§ **Job**
Continue the NetBeans bug report from the point where it stops.

This Bugzilla instance is a read-only archive of historic NetBeans bug reports. To report a bug in NetBeans please follow the project's instructions for reporting issues.

Bug 31962

Summary: Charset & escape errors in dev_alpha_daily.ent breaks AU
Product: www Reporter: Jesse Glick <jglick>
Component: Builds & RepositoriesAssignee: Michal Zlamal <mzlamal>
Status: RESOLVED FIXED    
Severity: blocker CC: issues, jhuth, jtulach, mmirilovic, phrebejk, rnovak
Priority: P1    
Version: 3.x   
Hardware: All   
OS: All   
Issue Type: DEFECT Exception Reporter:
Bug Depends on:    
Bug Blocks: 31961, 32497, 32774    
Attachments: Proposed patch
Test script to exercise encoding aspects of <makeupdatedesc> etc.
Propsed patch for this on and #32497

Description Jesse Glick 2003-03-12 19:40:52 UTC
[dev mar 11, JDK 1.4.1 or 1.4.2 b18] I cannot
connect to the daily alpha NBM server. After
adding some better debug info I get this:

Annotation: URL:
http://www.netbeans.org/updates/alpha/dev_1.6_.xml
Annotation: Parse error in file
http://www.netbeans.org/updates/alpha/dev_alpha_daily.ent
line 4,324 column -1 (PUBLIC null)

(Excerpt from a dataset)
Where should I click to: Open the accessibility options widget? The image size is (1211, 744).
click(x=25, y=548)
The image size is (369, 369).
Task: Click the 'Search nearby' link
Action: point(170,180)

§ **The output**
org.xml.sax.SAXParseException: Whitespace required
before attributes.

Indeed, the file is quite corrupt in this line:

OpenIDE-Module-Long-Description="????????????
"???????????? JSP" ??????????????????????????
?????????????????????? ??????????????
?????????????? JSP. ???????? ????????????
???????????? ???? ?????????? ????????????????????
????????????????????????, ????
???????????????????????? ??????
???????????????????? ??????????????????
???????????????????? ??
???????????????????????????? ???????? JSP, ??
?????????? ?????? ????????????????????
?????????????? JSP ?????????????? ????????????????."

I don't know if anyone is using
MakeUpdateDesc.java, but that is definitely buggy:

java.io.PrintWriter pw = new java.io.PrintWriter
(new java.io.OutputStreamWriter (os));
pw.println ("<?xml version='1.0'?>");

This should (1) set the encoding on the
OutputStreamWriter to be UTF-8 explicitly, since
otherwise it will probably be ISO-8859-1 or
something which cannot handle e.g. Russian
characters correctly; (2) should set the XML
encoding to UTF-8, since again otherwise that will
default to some unspecified value according to the
client platform.

MakeNBM.java and MakeLNBM.java look right to me
w.r.t. encoding.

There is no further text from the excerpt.